4/ L’introduction de la protection contre les clauses abusives dans le Code civil répond à l’objection qui aurait pu être élevée à la suite de la réforme du Code de la consommation. En effet, alors que, depuis la loi du 17 mars 2014, les « petits professionnels » pouvaient bénéficier partiellement des dispositions applicables en matière de contrats conclus hors établissement ou à distance (ancien art. L. 121-16-III C. consom., devenu l’art. L. 221-3 C. consom.), cette extension n’a pas été retenue pour les clauses abusives. § V. cep. en sens contraire pour la CEPC, en dépit de la lettre du texte dépourvue de toute ambiguïté : la loi du 17 mars 2014 (ancien art. L. 121-16-III C. consom.) remplace dans certains cas la notion de lien direct par la notion d’activité principale du professionnel ; si les contrats de de création et d’hébergement de site internet pour des jeunes diplômés désirant travailler comme podologues avaient été conclus après l’entrée en vigueur de cette loi, les règles relatives aux clauses abusives auraient pu s’appliquer car il s’agit de contrats conclus hors du champ de l’activité professionnelle des co-contractants. CEPC (avis), 17 avril 2015 : avis n° 15-03 ; Cerclab n° 6590.

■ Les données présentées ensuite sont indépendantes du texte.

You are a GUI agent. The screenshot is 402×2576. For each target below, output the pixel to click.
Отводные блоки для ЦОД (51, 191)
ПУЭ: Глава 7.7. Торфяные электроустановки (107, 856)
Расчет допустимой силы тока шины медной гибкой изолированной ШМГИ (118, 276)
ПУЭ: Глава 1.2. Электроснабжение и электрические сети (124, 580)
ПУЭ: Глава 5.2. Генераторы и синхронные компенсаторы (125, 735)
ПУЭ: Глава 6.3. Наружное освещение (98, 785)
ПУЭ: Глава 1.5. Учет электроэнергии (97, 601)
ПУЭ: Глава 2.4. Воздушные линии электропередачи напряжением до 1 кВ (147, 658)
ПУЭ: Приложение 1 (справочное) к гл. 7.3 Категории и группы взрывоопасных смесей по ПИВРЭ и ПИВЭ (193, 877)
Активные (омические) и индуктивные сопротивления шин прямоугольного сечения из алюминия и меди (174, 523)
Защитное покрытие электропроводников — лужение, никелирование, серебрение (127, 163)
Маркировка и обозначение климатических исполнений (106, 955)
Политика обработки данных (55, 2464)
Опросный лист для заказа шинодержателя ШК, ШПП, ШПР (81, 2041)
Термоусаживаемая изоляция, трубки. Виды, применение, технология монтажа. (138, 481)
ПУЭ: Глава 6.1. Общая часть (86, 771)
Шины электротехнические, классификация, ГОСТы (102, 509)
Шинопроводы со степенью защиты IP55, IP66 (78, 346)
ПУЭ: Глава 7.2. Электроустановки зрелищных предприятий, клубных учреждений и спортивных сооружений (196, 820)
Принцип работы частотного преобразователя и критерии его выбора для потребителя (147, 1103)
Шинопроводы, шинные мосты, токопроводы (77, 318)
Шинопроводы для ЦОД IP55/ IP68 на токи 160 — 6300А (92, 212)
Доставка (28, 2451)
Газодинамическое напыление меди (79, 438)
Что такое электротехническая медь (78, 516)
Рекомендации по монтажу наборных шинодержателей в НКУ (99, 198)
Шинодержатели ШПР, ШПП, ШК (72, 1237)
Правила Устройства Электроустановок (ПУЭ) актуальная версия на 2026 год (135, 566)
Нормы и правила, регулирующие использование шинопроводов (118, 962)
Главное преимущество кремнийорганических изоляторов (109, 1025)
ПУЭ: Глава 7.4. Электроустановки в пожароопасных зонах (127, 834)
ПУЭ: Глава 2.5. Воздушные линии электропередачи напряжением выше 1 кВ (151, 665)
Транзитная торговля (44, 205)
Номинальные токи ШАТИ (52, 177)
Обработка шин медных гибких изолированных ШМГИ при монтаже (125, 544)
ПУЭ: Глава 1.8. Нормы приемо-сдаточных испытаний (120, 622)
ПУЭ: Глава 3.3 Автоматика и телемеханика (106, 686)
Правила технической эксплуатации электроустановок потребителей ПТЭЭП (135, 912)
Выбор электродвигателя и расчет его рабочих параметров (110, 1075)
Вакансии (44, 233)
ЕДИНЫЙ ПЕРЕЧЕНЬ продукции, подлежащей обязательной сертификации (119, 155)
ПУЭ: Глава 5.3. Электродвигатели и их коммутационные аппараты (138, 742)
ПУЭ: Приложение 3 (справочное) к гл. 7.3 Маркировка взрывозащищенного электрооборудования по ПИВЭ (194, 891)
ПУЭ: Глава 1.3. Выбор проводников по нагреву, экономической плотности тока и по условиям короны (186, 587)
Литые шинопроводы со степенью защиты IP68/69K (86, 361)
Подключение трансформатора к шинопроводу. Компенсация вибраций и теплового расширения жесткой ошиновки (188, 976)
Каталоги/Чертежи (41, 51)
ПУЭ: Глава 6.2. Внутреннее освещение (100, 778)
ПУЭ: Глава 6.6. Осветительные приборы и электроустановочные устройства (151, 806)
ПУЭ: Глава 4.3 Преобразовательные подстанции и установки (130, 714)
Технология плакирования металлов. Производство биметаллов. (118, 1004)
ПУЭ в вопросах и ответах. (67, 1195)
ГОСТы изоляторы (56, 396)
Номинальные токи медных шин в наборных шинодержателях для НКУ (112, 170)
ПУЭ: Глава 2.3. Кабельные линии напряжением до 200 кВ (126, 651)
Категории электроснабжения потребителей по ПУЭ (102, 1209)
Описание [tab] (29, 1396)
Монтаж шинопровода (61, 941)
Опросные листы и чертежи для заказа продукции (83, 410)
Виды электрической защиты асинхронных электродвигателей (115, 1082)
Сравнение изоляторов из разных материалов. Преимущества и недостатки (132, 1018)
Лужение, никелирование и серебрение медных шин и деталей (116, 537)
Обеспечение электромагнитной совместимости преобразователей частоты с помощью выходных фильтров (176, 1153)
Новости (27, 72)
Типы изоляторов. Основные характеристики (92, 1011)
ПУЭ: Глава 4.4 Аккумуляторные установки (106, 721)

B. LOI DE RATIFICATION N° 2018-287 DU 20 AVRIL 2018

Modification du texte. La loi de ratification n° 2018-287 du 20 avril 2018 (art. 2) n’a pas conservé la rédaction initiale de l’ordonnance et elle a modifié la définition du contrat d’adhésion, ce qui a impliqué de retoucher les articles 1110 et 1171.

Selon le nouvel art. 1110, « Le contrat de gré à gré est celui dont les stipulations sont négociables entre les parties. [alinéa 1] Le contrat d'adhésion est celui qui comporte un ensemble de clauses non négociables, déterminées à l'avance par l'une des parties. [alinéa 1] »

La modification de cette définition générale a nécessité une évolution parallèle de l’alinéa 1er de l’article 1171 qui dispose désormais : « Dans un contrat d'adhésion, toute clause non négociable, déterminée à l'avance par l'une des parties, qui crée un déséquilibre significatif entre les droits et obligations des parties au contrat est réputée non écrite ».

Sur l’application dans le temps, V. Cerclab n° 6151.

Commentaire. La modification résultant de la loi de ratification vise clairement à réduire la portée du contrôle du juge en droit commun, en soumettant ce pouvoir à la preuve d’une absence de négociabilité particulièrement délicate.

La question se pose notamment de la charge de la preuve. A partir du moment où le cocontractant du rédacteur établit que la clause était prérédigée, il devrait appartenir à celui-ci de prouver qu’elle était négociable (et une simple affirmation ne saurait suffire, a fortiori par l’insertion d’une clause de style dans les conditions générales).